The system is designed around a clean separation of concerns:

  • Downloader → fetch raw .bi5 tick data
  • Storage Layer → organize files by symbol/date/hour
  • Parser → decode bid/ask/mid and normalie
  • Resampler → Produce dataframe with requested timeframe

Completely ready for feature Extraction / ML!

Components

Downloader

Fetches raw .bi5 tick data directly from Dukascopy servers.

Parser

Decodes compressed binary tick data into normalized parquet datasets.

Storage Layer

Organizes data hierarchically by:

symbol/date/hour
Resampler

Aggregates tick data into configurable timeframes such as:

1min
5min
15min
1h
4h
1d
1w

Additional rarer timeframes supported:

1s 
5s   
15s
30s

Storage Structure

Raw BI5 Data

raw_data/
    EURUSD/
        2024-01-02/
            EURUSD_20240102_00h.bi5
            EURUSD_20240102_01h.bi5

Parsed Parquet Data

parsed_data/
    EURUSD/
        2024-01-02/
            EURUSD_20240102_00h.parquet
            EURUSD_20240102_01h.parquet

Resampled Data

resampled_data/
    EURUSD/
        1min/
            20240102.parquet

        5min/
            20240102.parquet

        1h/
            20240102.parquet

CLI Usage

By default, the engine performs download and parse operations automatically.

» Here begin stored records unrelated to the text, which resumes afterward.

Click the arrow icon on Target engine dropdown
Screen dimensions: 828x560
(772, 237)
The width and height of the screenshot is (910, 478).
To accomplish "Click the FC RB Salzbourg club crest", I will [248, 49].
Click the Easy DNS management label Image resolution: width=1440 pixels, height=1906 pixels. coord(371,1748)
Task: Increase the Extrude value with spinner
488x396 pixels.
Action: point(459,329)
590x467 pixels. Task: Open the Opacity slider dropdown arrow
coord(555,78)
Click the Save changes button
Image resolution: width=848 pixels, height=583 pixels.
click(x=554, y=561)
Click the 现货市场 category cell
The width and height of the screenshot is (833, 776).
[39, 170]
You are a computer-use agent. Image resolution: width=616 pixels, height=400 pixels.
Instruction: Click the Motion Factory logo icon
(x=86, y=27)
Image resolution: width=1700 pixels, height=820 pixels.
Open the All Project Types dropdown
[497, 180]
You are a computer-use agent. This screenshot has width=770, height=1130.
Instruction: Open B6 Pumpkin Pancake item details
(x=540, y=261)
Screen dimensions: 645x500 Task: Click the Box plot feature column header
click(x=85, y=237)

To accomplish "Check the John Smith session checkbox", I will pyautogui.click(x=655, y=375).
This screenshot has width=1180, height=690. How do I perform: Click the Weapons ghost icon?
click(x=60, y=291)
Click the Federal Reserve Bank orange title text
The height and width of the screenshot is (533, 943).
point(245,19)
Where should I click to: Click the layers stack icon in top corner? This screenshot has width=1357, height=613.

In other words, if a specific operation is not specified then the downloader and parser are both performed.

Single Day Download

python dukascopy_data_engine.py --symbol EURUSD --start-date 2024-01-02

Range Download

python dukascopy_data_engine.py --symbol EURUSD --start-date 2024-01-01 --end-date 2024-01-10

Custom Output Directories

python dukascopy_data_engine.py 

--symbol EURUSD 

--start-date 2024-01-02 

--raw-data-dir custom_raw_data 

--parsed-data-dir custom_parsed_data

Resampling Through CLI

python dukascopy_data_engine.py --operation resample --symbol EURUSD --parsed-data-dir parsed_data --timeframe 1min

Code Usage

The engine can also be used programmatically.

Imports

from dukascopy_data_downloader import begin_downloader_process
from dukascopy_bi5_data_parser import begin_parser_process
import resampler

Using the Downloader

Function
begin_downloader_process(
    symbol,
    start_date,
    end_date=None,
    location="raw_data"
)
Example
from dukascopy_data_downloader import begin_downloader_process

begin_downloader_process(
    symbol="EURUSD",
    start_date="2024-01-02",
    end_date=None,
    location="raw_data"
)

Using the Parser

Example
from dukascopy_bi5_data_parser import begin_parser_process

begin_parser_process(
    "raw_data",
    "parsed_data"
)

Using the Resampler

Example
import resampler

results = resampler.invoke_resampler(
    parquet_dir="parsed_data",
    symbol="EURUSD",
    timeframe="1d"
)

The resampler returns:

dict[date] -> pandas.DataFrame

where each dataframe contains normalized OHLCV-style bars.

Example Columns
timestamp
open
high
low
close
bid_volume
ask_volume

License

This project is licensed under the Apache 2.0 License.